Not so as to the second prong of the People’s claim under Colo. RPC 1.15D. The People claim that Respondent failed to keep copies of all written communications setting forth the basis and rate of his fees in the representation, but we cannot find that the People have proved this allegation. Respondent presented Hensley and Abramovich a draft fee agreement that set forth his usual hourly rate and the amount of his retainer. That Abramovich directed Respondent to revise the agreement does not vitiate the communication. Likewise, that neither Abramovich nor Hensley signed the agreement does not mean that Respondent violated this rule. What matters is that father and son were on notice, in writing, of Respondent’s hourly rate. We do not find clear and convincing evidence that Respondent violated Colo. RPC 1.15D on this basis.
IV.

# Work to be completed:
Pick up the disciplinary opinion on the attorney's fee records where it stops and continue it.

# Stored records:

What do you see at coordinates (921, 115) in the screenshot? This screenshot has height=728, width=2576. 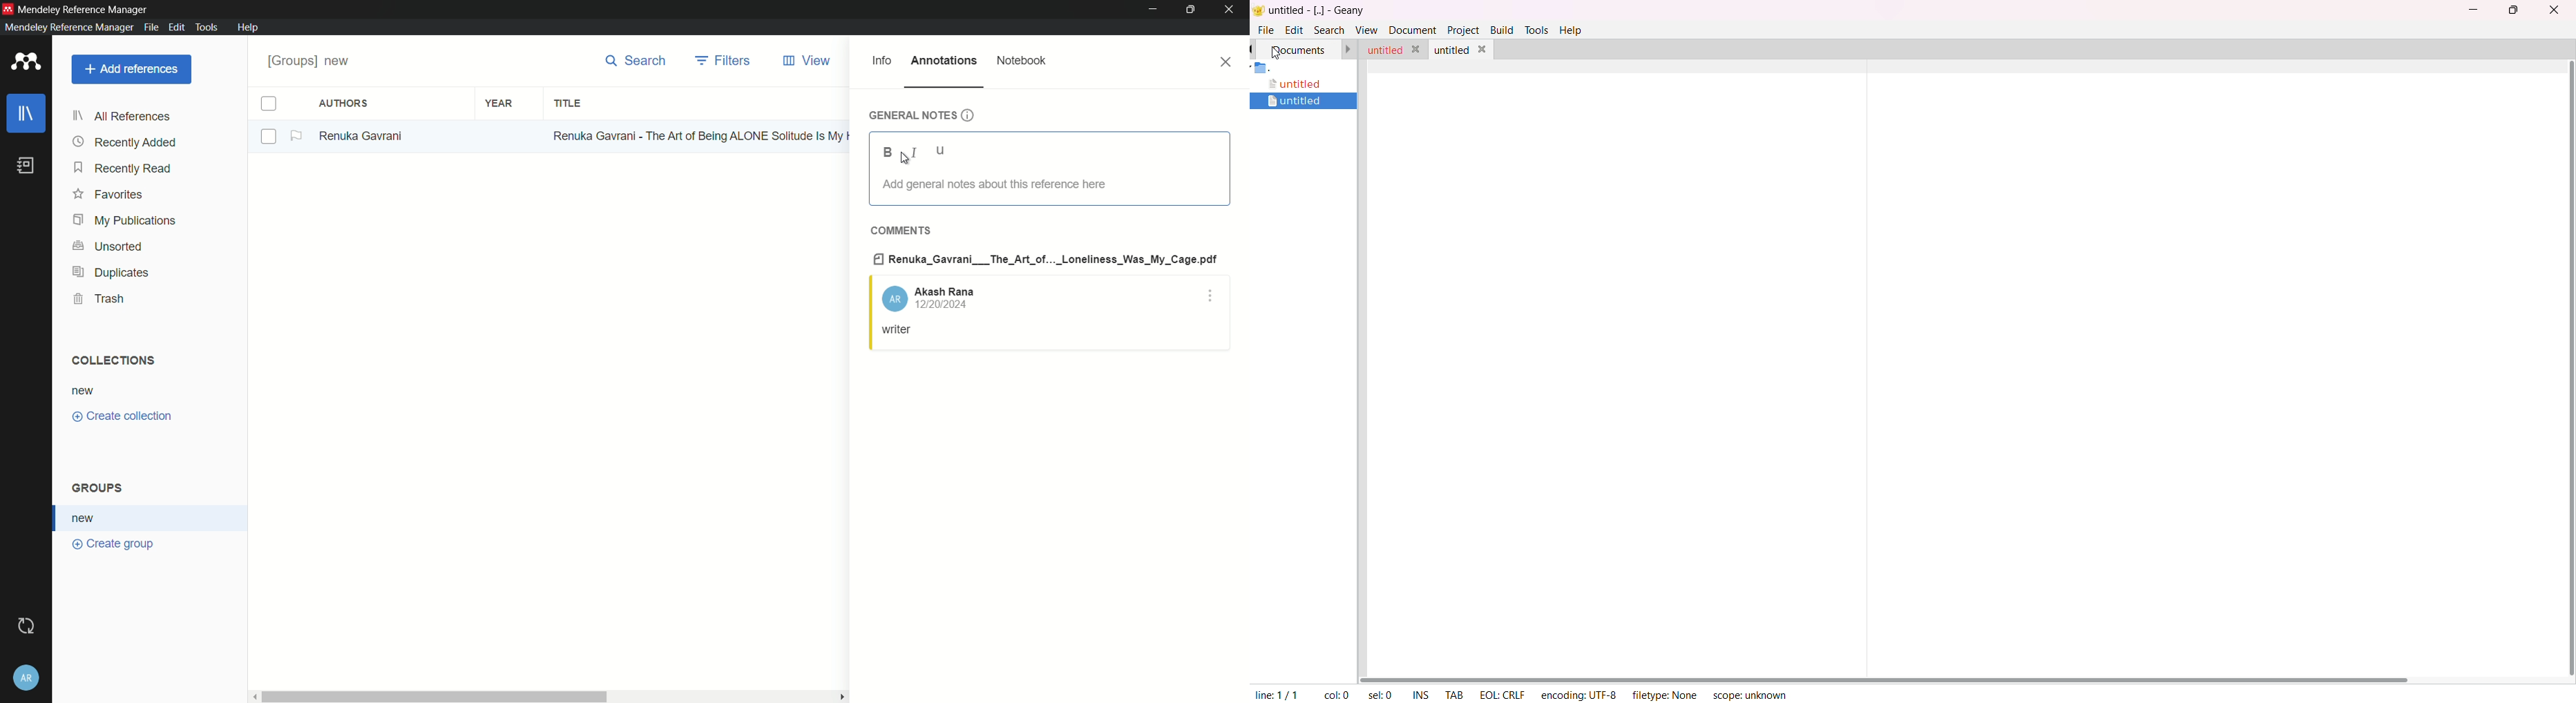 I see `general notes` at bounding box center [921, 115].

...

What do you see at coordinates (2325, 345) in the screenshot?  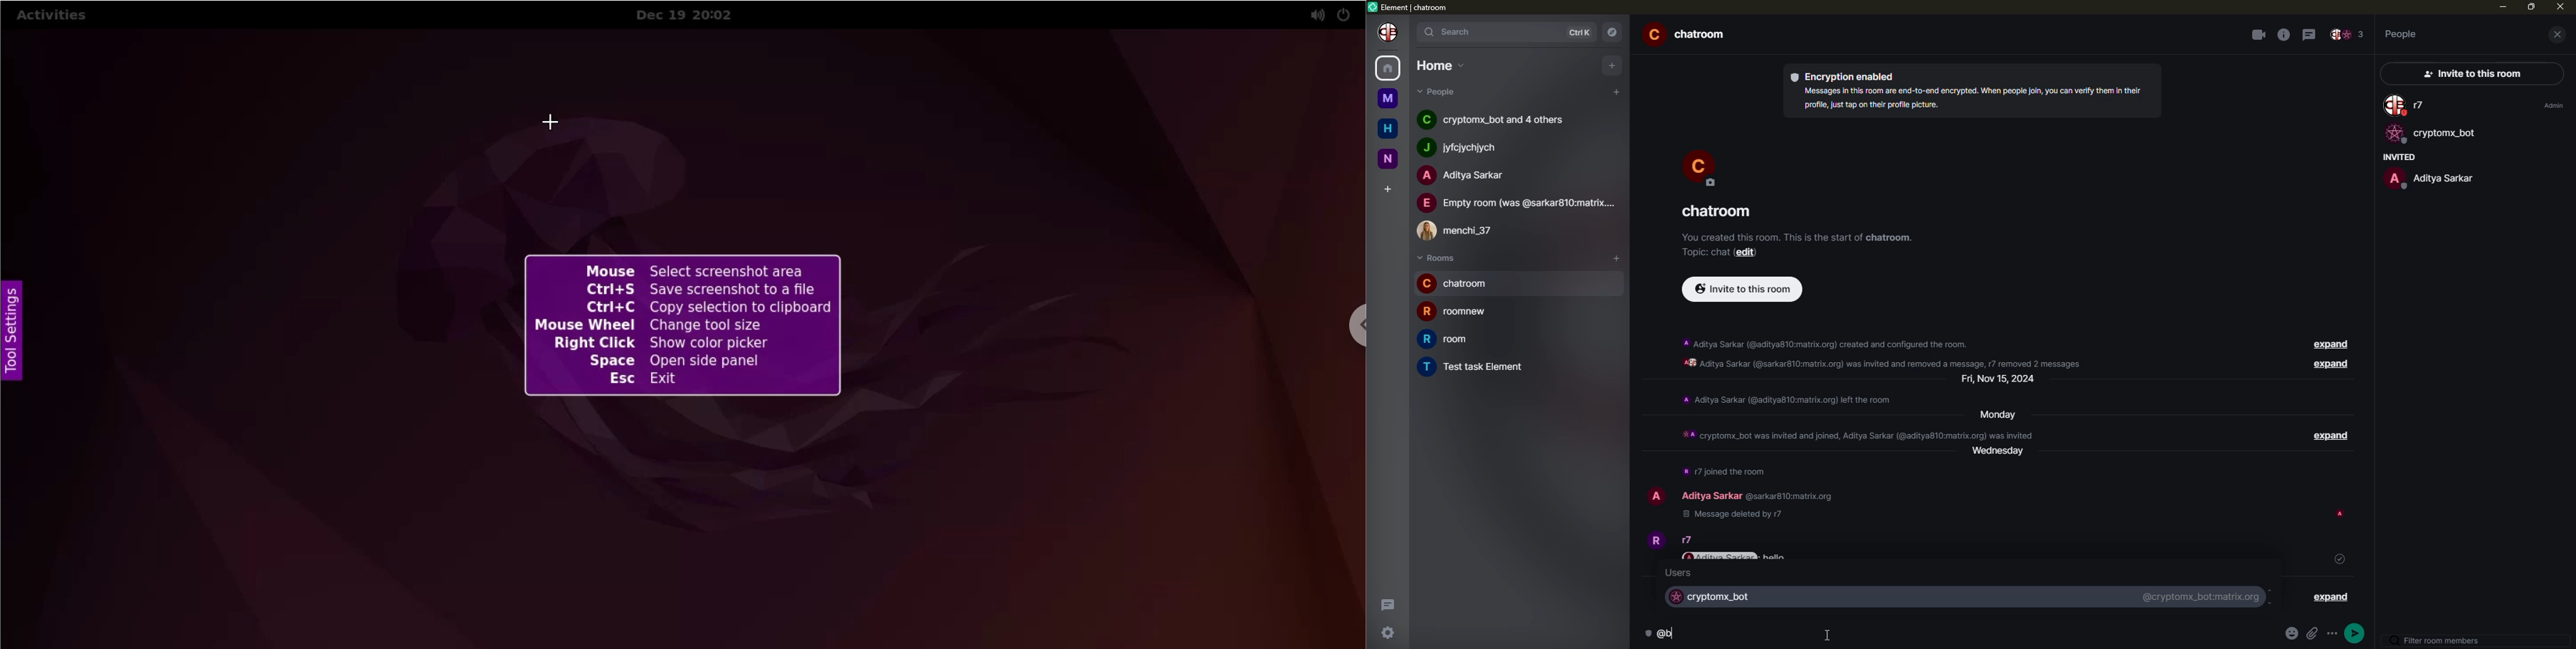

# Response to the task:
SANCTIONS
In determining sanctions, we are guided by the framework established by the American Bar Association Standards for Imposing Lawyer Sanctions (“ABA Standards”). 48 Following that framework, we consider the duty the lawyer violated, the lawyer’s mental state, and the actual or potential injury caused by the lawyer’s misconduct. These three variables yield a presumptive sanction that we may then adjust, at our discretion, based on aggravating and mitigating factors. 49
ABA Standard 3.0 – Duty, Mental State, and Injury
Duty: Respondent violated the duties he owed to his client and to the profession. He breached his fundamental duty to preserve client property when he failed to keep Hensley’s unearned fee in a trust account and when he converted those funds. He also violated his professional duty to maintain required financial records.
Mental State: We have already concluded above that Respondent violated Colo. RPC 8.4(c) by knowingly converting client funds. We also find that he knowingly failed to hold those funds
48 Found in ABA Annotated Standards for Imposing Lawyer Sanctions (2d ed. 2019); In re Roose, 69 P.3d 43, 46-47 (Colo. 2003). 49 In re Attorney F., 2012 CO 57, ¶ 15 (Colo. 2012).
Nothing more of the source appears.